+++ Source extract +++
The authors claim to provide a comparison among APA, PPO, and AWR theoretically in the introduction, but only the upper bound of APA is presented in Theorem 1. This leaves readers unable to derive the theoretical advantages of the proposed method. Additionally, the assumption for explaining why Z(s) approximates to 1 is deemed overly strong.

Response:

Thank you for the comment. We discuss in Appendix A why Z(s) can be approximated as 1, which is validated in experiments. This assumption is also used implicitly in the derivation of AWR.

In terms of theoretical guarantees for PPO and AWR, it can be hard to provide bounds due to their complicated nature, especially for PPO which relies on estimating both value, advantage and updating the model. For AWR, we show in Equation (7) that it converges to the wrong target that is inconsistent with Equation (3). Thus theoretically, we know that AWR is not convergent while APA is convergent.

Comment 3

Reviewer:

Given that both APA and DPO [1] are derived from the optimal policy and are non-RL methods, it is suggested that APA should be compared with more existing works, such as DPO.

Response:

Thank you for the comment. In fact, we still view APA as an RL alternative to PPO. To illustrate our point, we have included comparison between APA and PPO on the traditional mujoco task in Appendix D.3, which DPO is not able to accompolish since DPO requires comparison data.

Comment 4

Reviewer:

Recent research [2] has highlighted the significance of considering various divergences, each offering its unique balance between alignment and diversity trade-offs. Given that the core contribution of this paper revolves around the introduction of a novel f-divergence for distribution matching, it is imperative that the authors conduct a comparative analysis by pitting the new f-divergence against commonly used f-divergences, such as reverse KL, total variation (TV), and Jensen-Shannon (JS) divergences. Figure 2 suggests that PPO may not have converged due to a large KL penalty.

Response:

Thank you for your comments. We choose to mainly focus on KL in Equation (3) since that is a traditional divergence where both APA and PPO rely on. We are happy to include more comparisons on different f-divergences in the final version of the paper.

In Figure 2, we control the KL divergence of APA and PPO to be on the same level to ensure a fair comparison. In this case, we can observe that APA is more KL-efficient and sample-efficient than PPO.
+++ Provided material +++
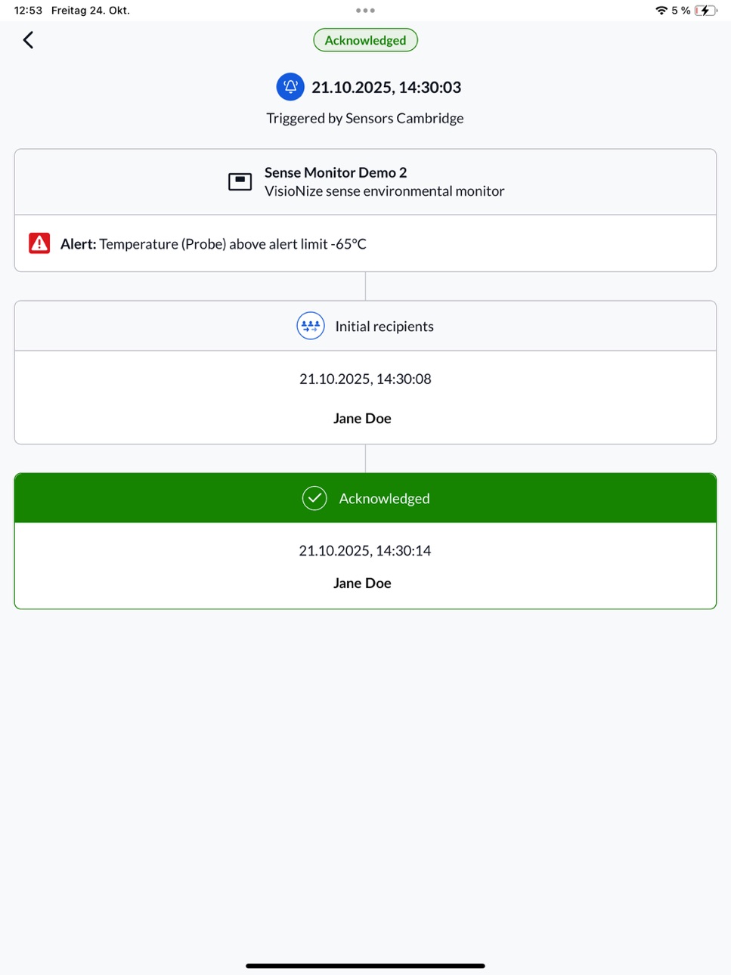The image size is (731, 975).
Task: Tap the battery charging indicator
Action: pos(705,11)
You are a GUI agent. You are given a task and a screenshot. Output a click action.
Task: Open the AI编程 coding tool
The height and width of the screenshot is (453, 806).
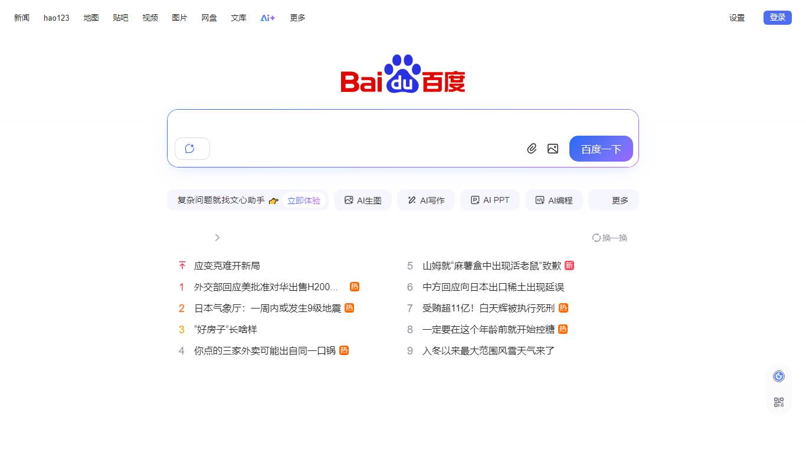[553, 200]
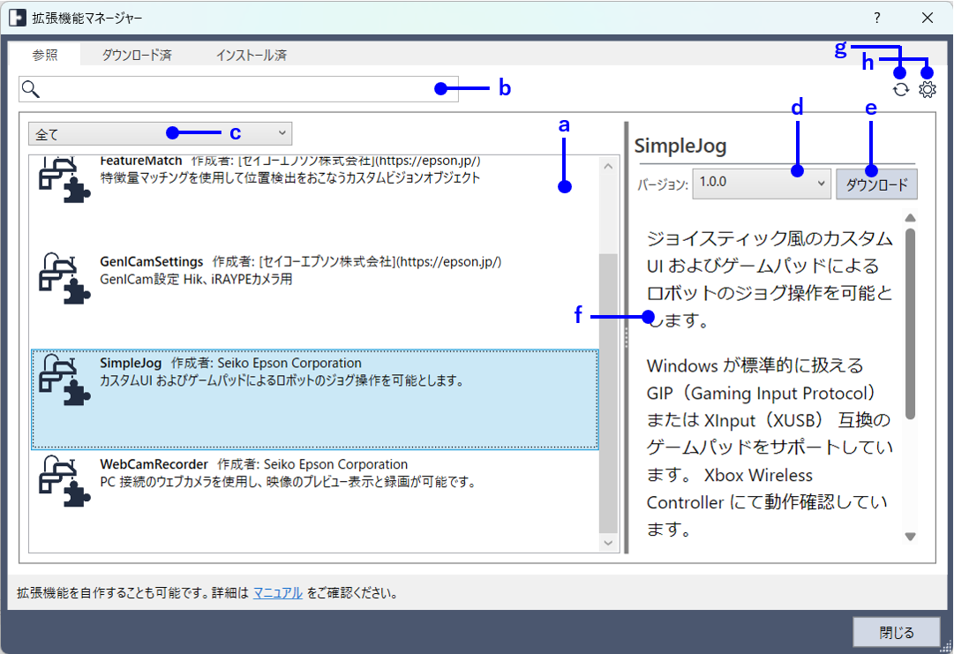Screen dimensions: 954x654
Task: Click the SimpleJog extension puzzle icon
Action: point(65,379)
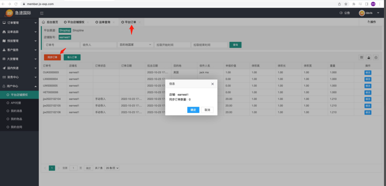Screen dimensions: 386x186
Task: Bookmark the page with the star icon
Action: [x=346, y=4]
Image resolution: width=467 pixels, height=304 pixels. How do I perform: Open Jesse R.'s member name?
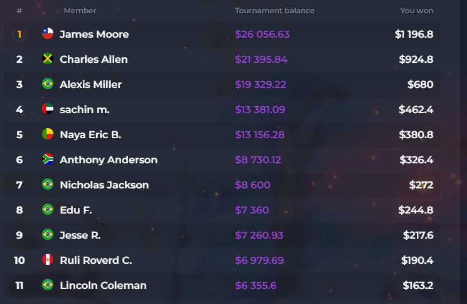tap(80, 235)
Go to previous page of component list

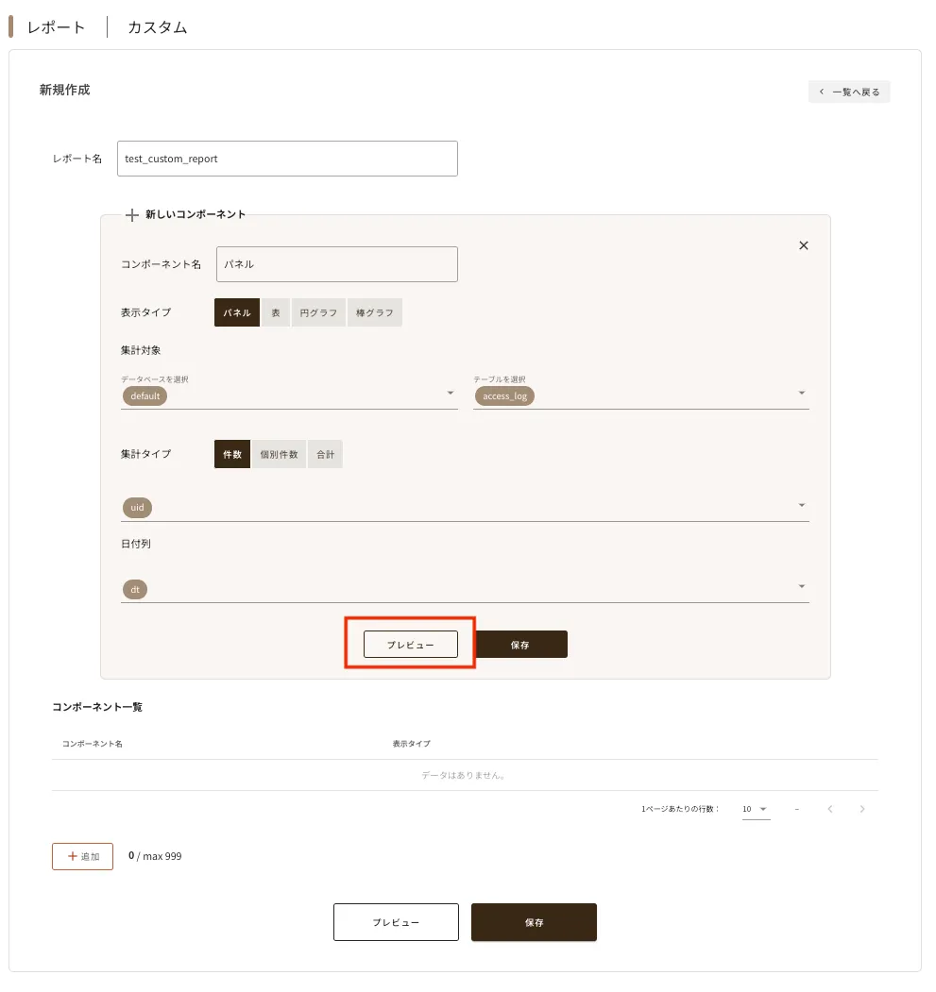tap(829, 809)
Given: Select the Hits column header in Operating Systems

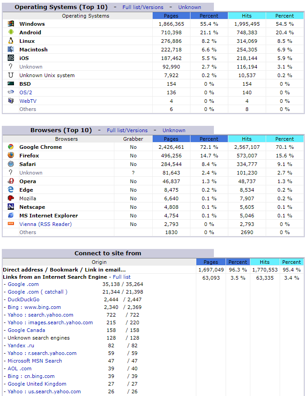Looking at the screenshot, I should point(246,16).
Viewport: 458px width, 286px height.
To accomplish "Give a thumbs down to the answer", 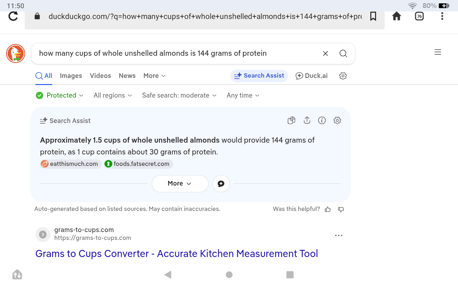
+++
Exercises -
a. According to the review exchange, where do the authors compare APA and PPO on the traditional mujoco task?
b. List every method that the review exchange refers to by an acronym of three letters.
c. Extract the portion of the review exchange that begins at the words "Given that both" and ends after the words "requires comparison data.".

Solutions to each task -
a. In Appendix D.3.

b. APA, PPO, AWR, DPO

c.
Given that both APA and DPO [1] are derived from the optimal policy and are non-RL methods, it is suggested that APA should be compared with more existing works, such as DPO.

Response:

Thank you for the comment. In fact, we still view APA as an RL alternative to PPO. To illustrate our point, we have included comparison between APA and PPO on the traditional mujoco task in Appendix D.3, which DPO is not able to accompolish since DPO requires comparison data.